*** Data records ***
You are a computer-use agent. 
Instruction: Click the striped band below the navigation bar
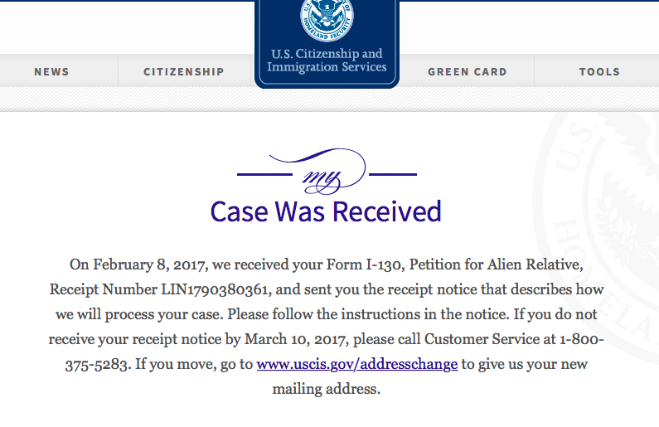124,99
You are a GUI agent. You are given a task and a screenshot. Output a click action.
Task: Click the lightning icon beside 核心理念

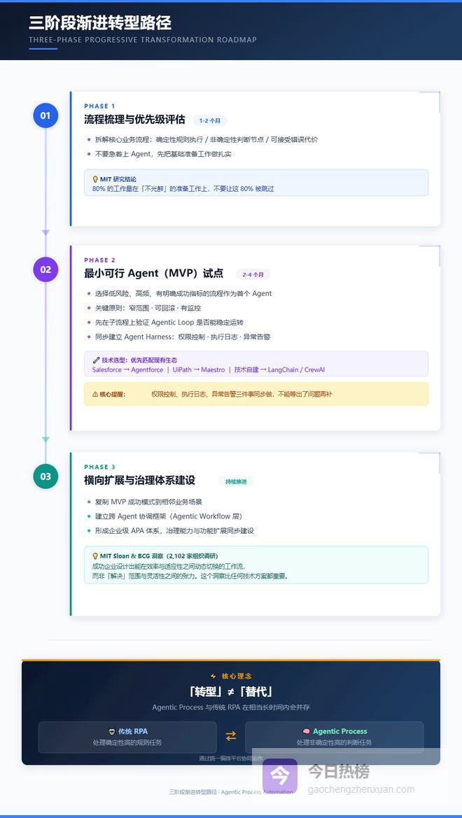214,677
*** End of Data records ***
*** Data records ***
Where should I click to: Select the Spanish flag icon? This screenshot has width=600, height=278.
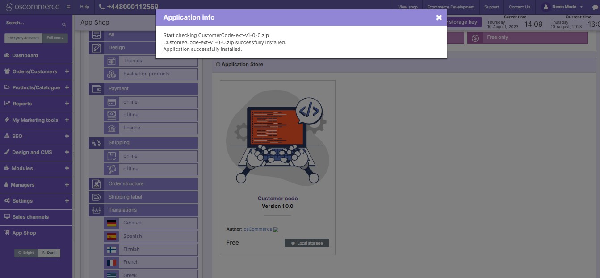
*** End of Data records ***
Copy out each line of the data in which the word "screenshot" appears.

You are a GUI agent. You are given a task and a screenshot. Output a click action.
Where should I click to: Select the Spanish flag icon? This screenshot has width=600, height=278.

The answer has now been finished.